En un hogar cercano, una familia comenzó a cantar canciones navideñas alrededor de la chimenea, mientras los niños se reían y aplaudían. En otro, un padre desempolvó su guitarra y comenzó a tocar melodías suaves, creando una atmósfera cálida y reconfortante. A medida que las horas pasaban, la gente se unía en charlas, juegos y risas, desconectados de la tecnología, pero más conectados que nunca con el verdadero espíritu de la Navidad.

Y como si todo fuera parte de un hechizo, el congelador mágico en el Polo Norte comenzó a funcionar con más fuerza. La nieve volvió a caer, cubriendo los árboles y el taller de los elfos con su manto blanco y brillante. El resplandor dorado de la esfera de cristal que Martín había sostenido empezó a iluminarse de nuevo, y poco a poco, el trineo de Papá Noel se llenó de energía.

Martín miró al cielo, y vio cómo las estrellas brillaban más intensamente que nunca, como si el universo mismo celebrara el regreso de la magia de la Navidad.
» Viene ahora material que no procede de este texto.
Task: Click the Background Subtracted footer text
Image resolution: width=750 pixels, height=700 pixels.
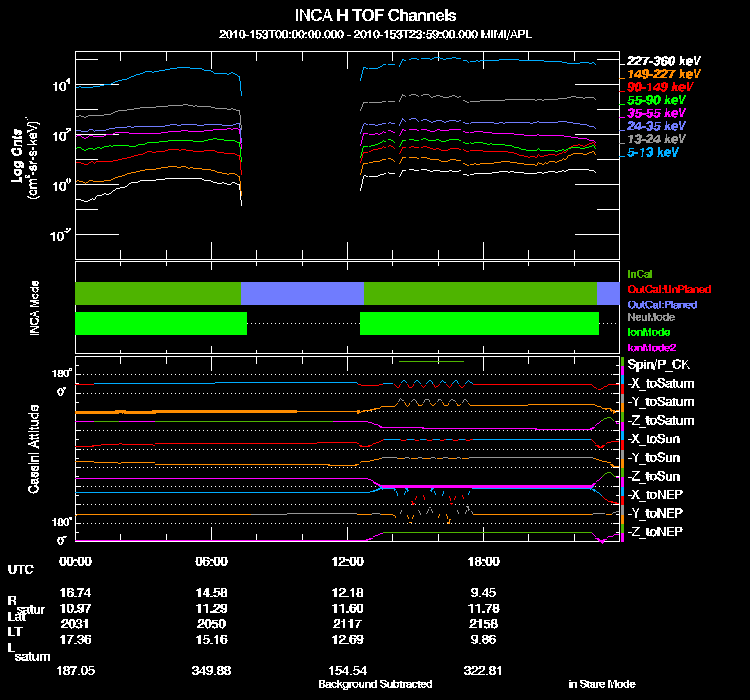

En el taller, Papá Noel observaba satisfecho el resultado.

—¡Lo logramos! —exclamó Papá Noel, abrazando a Martín—. ¡La magia de la Navidad ha vuelto!

Los renos, que habían estado entrenando impacientes, ahora daban saltos de alegría, listos para iniciar su vuelo en la noche más especial del año. Los elfos terminaron de cargar el trineo, y los juguetes, que parecían más sencillos y llenos de amor que nunca, estaban listos para ser entregados.

Martín, con una sonrisa radiante, miró al elfo que lo había guiado hasta allí.

—Gracias por confiar en mí —dijo.

El elfo asintió, sonriendo.

—La magia nunca se ha ido, Martín. Solo necesitaba ser recordada.